Anonymous wrote:What do I tell my husband about his father? I am from Russia. His father is ex-U.S. military. He flew bombers armed with atomic bombs targeted on my motherland. I cannot get over that had he been asked he would have killed me and my family just b/c we were Russian. I do not want him in my house.
OP, if your father-in-law
currently talks to you about how he "would have killed you and your family" back then, or he criticizes you just because of your nationality, or he seems to take pleasure in reminding you that he had power over Russians' lives -- then yes, that is a serious problem that your husband must address with his father, and your father-in-law must be told to stop.
But you don't say that that's what is happening here; you do not indicate that your FIL uses anti-Russian slurs or treats you, personally, right now, badly because you are Russian, or that he crows about how he flew bombs over your country years (maybe decades) before you were even born.

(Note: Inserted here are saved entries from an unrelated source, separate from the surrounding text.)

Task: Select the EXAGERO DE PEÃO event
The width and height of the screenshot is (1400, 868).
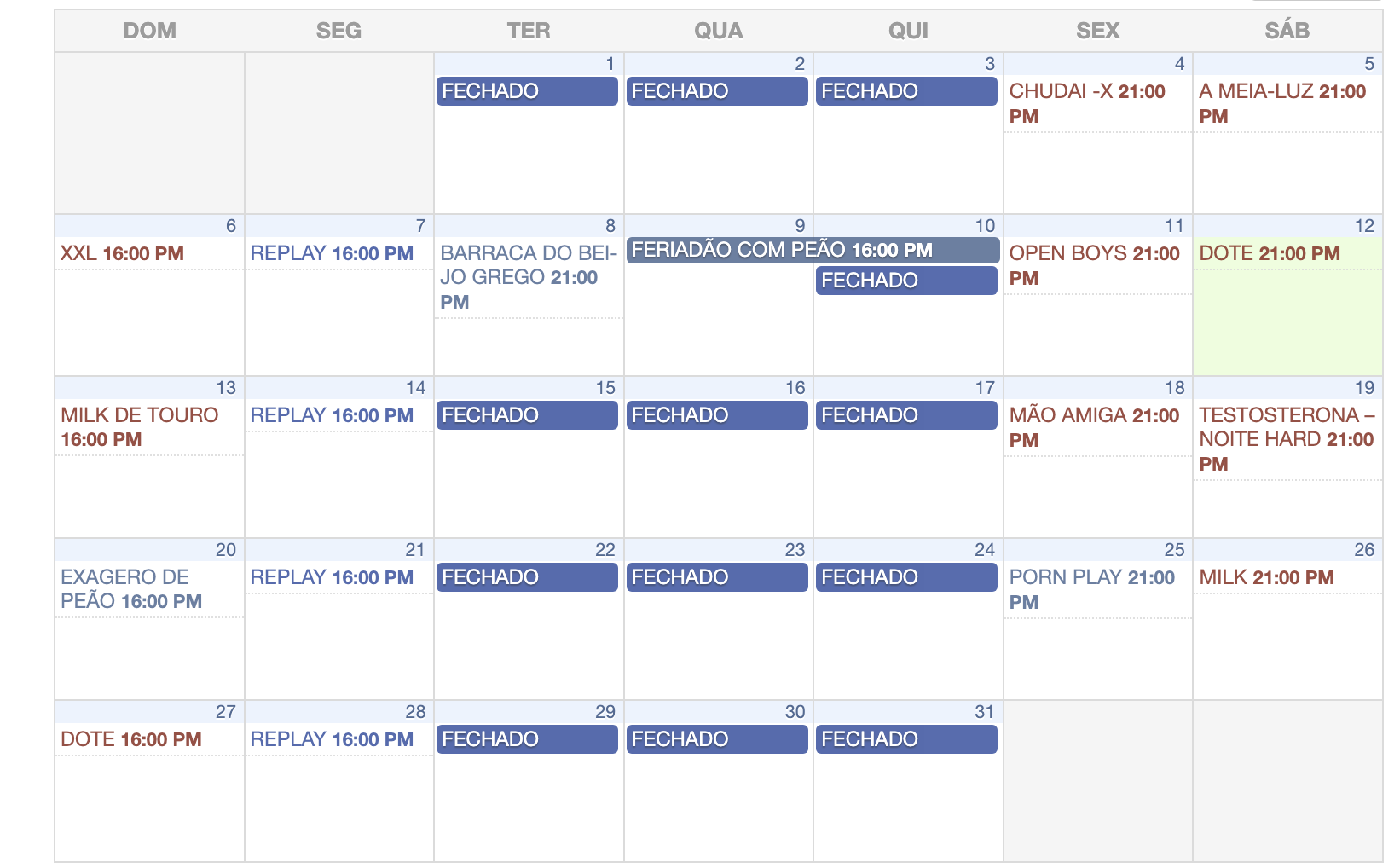Action: click(130, 589)
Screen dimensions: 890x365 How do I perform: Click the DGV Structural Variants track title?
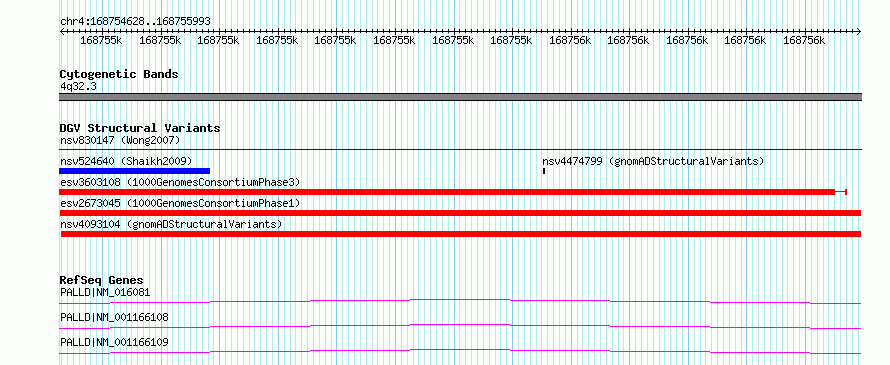[140, 128]
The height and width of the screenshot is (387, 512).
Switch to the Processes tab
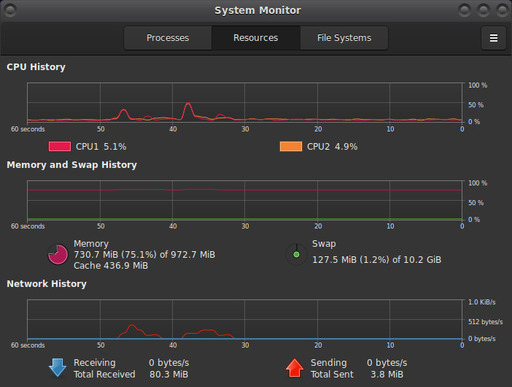point(168,38)
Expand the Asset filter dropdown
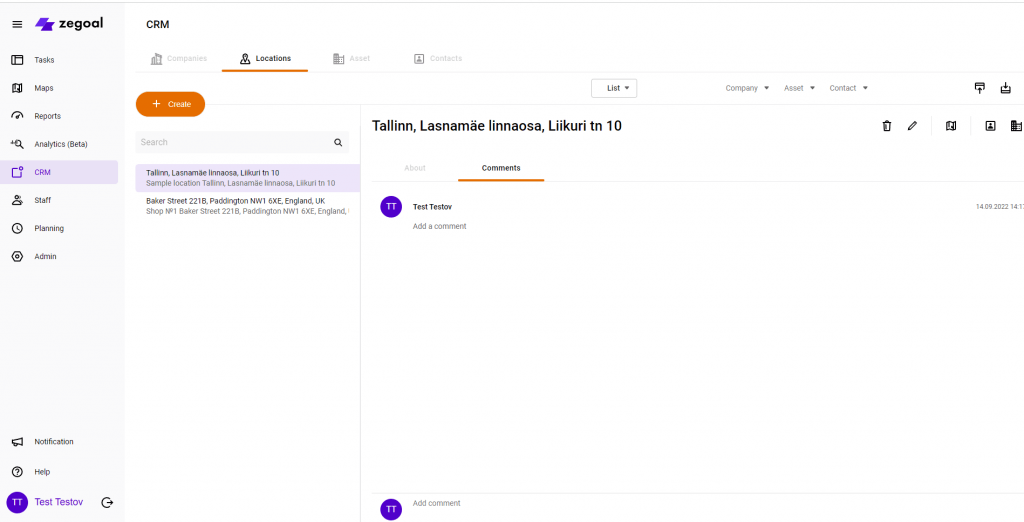Image resolution: width=1024 pixels, height=522 pixels. [x=799, y=88]
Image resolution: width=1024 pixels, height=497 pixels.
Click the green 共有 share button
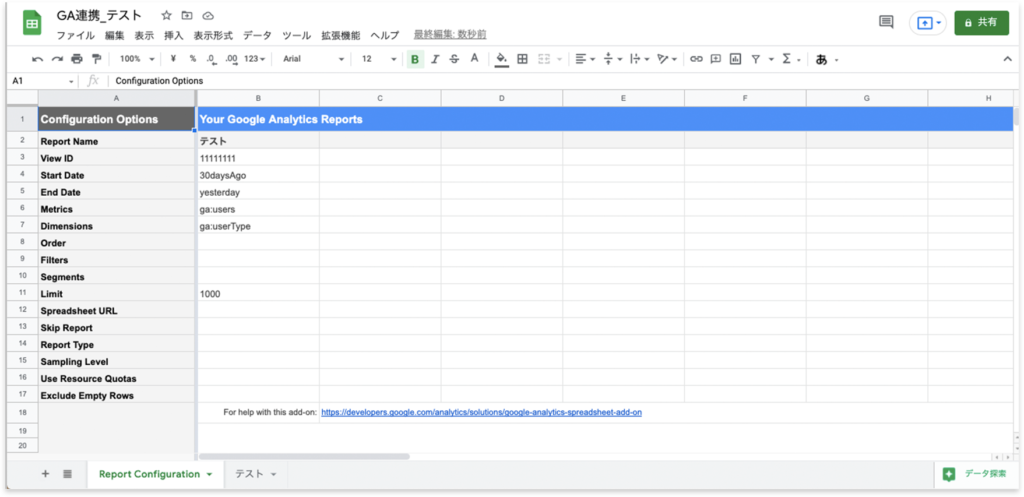[981, 22]
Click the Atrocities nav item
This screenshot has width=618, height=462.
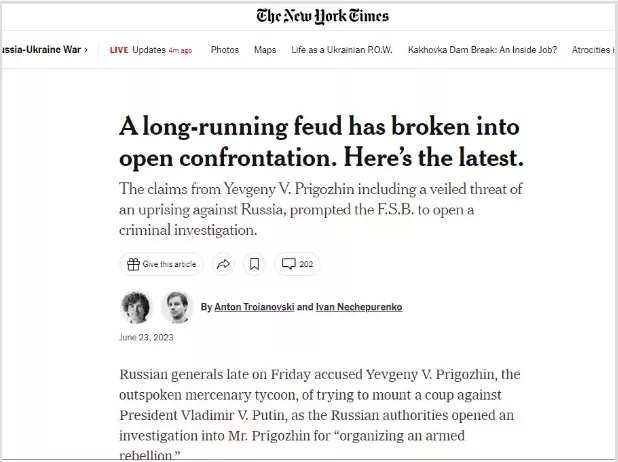pos(592,49)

If your FIL has done nothing at all to bring this up or brag about his past military life in ways intended to belittle you -- then this is inside your own mind, and I agree with other posters here that you should pursue therapy as soon as possible. You seem to be unable to separate his job, many years back, from who he is now, and how he treats you now. You seem unable to step back and see people as they fit into the larger world, and that is a crucial skill for any adult to have. You are seeing his long-ago military service as something personally aimed at you; why? Please get help and perspective before this affects your marriage. Do you talk to your husband about this at all or is this only something you've vented about here?